Twenty repetitions were performed in each scenario. In simulations, possible starting states are circled and possible state changes are shown with arrows. All allowed state changes occurred at the same relative rate and the total rate of state change (r) was 10 changes/mutation/site (see Fig 2). (a) Permuting trait values among trees reveals low p values for all state changes between A and B, and between C and D. (b) Permuting within each tree reveals low p values from C to D, but not between A and B. Both a and b imposed no constraints on the types of state changes allowed in the maximum parsimony algorithm. (c) Direct switching simulations result in low p values from A to D, but not from other states to D. (d) Sequential switching simulations result in low p values from B to D but not from other states to D. (e) Irreversible switching simulations result in low p values from B and C to D, but not from A. (f) Unconstrained switching simulations also result in low p values from B and C to D, but not from A. The strange results of e and f are likely artefacts of the constrained parsimony algorithm, which forbids reverse alphabetical state changes (e.g.
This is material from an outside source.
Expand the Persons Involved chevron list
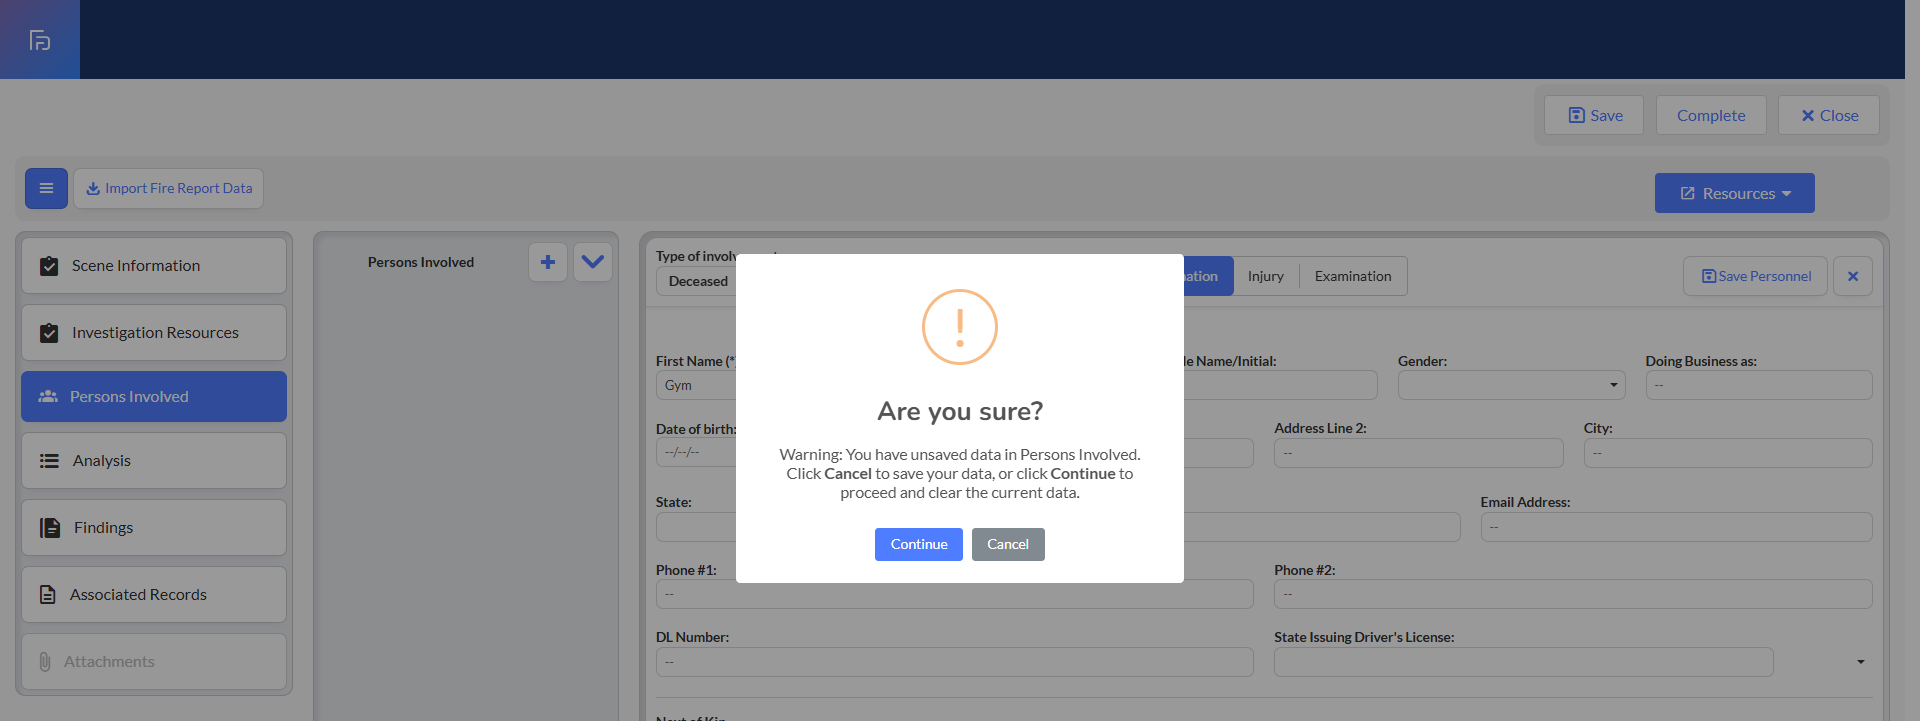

D to C), used to count state changes in simulations c-d.
Fig 4.
Controlling false positive rates using down-sampling.
Y axis shows the proportion of 50 simulation replicates in which the SP test from A to B was significant. Simulations were performed on large ladder phylogenies (Methods) at varying rates, biases, and trees per repetition (representing lineages within a simulated repertoire). In each case, simulated lineages were down-sampled to the specified maximum tip-to-state change ratio. (a) Unbiased simulations, significant SP test values indicate false positives. These show that the SP test has a high rate of false positives when the rate of state change is low (i.e. 1 change/mutation/site) and the maximum tip-to-state change ratio is high (> 20). Down-sampling lineages to a maximum tip-to-state change ratio of 10–20, however, controls this false positive rate. (b) Simulations with rates biased from A to B, in which significant SP test values indicate true positives. These results show that down-sampling does not simply reduce power. However, power is lowered when the switching rate is high (>100) or the number of trees/repertoire is low (< 20).
Fig 5.
Analysis of B cell subtypes in three HIV+ subjects.
(a) Example tree visualized using ggtree [38,39] showing observed relationship between CD19hi MBCs and GCBCs. (b-d) Direction of significant SP test δ values for subjects 1 (b), 2 (c), and 3 (d). Arrows within each diagram show the direction of significantly high (blue) or significantly low (red) SP statistics between CD19hi MBCs, CD19lo MBCs, unswitched MBCs (Unsw), and GCBCs in each subject.
Fig 6.
Analysis of antibody isotypes from a single subject.
(a) Example trees visualized using ggtree [38,39] showing observed relationships between cells expressing BCRs with IgA1 and IgE, as well as IgG1 and IgG4 isotypes. IgE and IgG4 are indicated on each tree using larger tip circles. (b) Distribution of SP test δ values to IgE from each of the other isotypes (different colors), and distribution of SP test δ values to IgG4 from each of the other isotypes (different colors). State changes in b were calculated using constrained parsimony which forbids state changes that violate the geometry of the Ig heavy chain locus, and SP tests were performed using permutation among trees.